What the exercise asks => Once you find the line with "[deutsch] (832, 1184)" in the entries below, return exactly every line from it through the line with "[svensk] (1200, 1184)".

Exercise data =>
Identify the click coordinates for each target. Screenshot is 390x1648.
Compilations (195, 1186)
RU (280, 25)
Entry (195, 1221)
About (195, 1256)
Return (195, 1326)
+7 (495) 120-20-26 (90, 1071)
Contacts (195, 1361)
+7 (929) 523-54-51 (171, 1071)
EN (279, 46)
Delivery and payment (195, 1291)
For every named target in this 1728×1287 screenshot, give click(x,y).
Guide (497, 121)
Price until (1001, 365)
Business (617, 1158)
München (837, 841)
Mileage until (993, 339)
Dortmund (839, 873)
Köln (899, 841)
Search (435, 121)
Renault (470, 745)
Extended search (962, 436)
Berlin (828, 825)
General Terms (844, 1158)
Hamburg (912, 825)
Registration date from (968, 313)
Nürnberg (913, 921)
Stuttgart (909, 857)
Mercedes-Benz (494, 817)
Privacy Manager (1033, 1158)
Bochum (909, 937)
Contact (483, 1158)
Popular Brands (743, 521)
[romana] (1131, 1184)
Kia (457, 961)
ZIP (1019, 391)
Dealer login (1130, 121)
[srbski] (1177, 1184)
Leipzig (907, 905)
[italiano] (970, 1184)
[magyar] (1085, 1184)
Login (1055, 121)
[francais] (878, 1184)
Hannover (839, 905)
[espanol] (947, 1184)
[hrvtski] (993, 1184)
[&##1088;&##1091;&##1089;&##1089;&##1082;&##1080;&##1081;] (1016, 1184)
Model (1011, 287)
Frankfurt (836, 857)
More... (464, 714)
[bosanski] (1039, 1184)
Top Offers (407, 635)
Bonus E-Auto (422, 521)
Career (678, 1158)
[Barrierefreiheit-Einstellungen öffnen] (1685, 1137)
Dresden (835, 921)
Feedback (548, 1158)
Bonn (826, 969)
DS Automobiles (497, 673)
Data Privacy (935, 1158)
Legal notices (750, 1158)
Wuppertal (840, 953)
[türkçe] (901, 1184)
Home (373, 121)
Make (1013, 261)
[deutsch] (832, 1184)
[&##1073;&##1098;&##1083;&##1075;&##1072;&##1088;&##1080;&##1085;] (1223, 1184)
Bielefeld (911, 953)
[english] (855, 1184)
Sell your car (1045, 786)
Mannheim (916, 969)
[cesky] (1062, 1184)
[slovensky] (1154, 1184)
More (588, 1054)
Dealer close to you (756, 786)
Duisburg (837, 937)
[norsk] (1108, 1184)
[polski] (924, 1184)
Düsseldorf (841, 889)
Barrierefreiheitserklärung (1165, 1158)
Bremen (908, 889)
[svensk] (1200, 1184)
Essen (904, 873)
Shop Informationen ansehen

The completed task =>
[deutsch] (832, 1184)
[&##1073;&##1098;&##1083;&##1075;&##1072;&##1088;&##1080;&##1085;] (1223, 1184)
Bielefeld (911, 953)
[english] (855, 1184)
Sell your car (1045, 786)
Mannheim (916, 969)
[cesky] (1062, 1184)
[slovensky] (1154, 1184)
More (588, 1054)
Dealer close to you (756, 786)
Duisburg (837, 937)
[norsk] (1108, 1184)
[polski] (924, 1184)
Düsseldorf (841, 889)
Barrierefreiheitserklärung (1165, 1158)
Bremen (908, 889)
[svensk] (1200, 1184)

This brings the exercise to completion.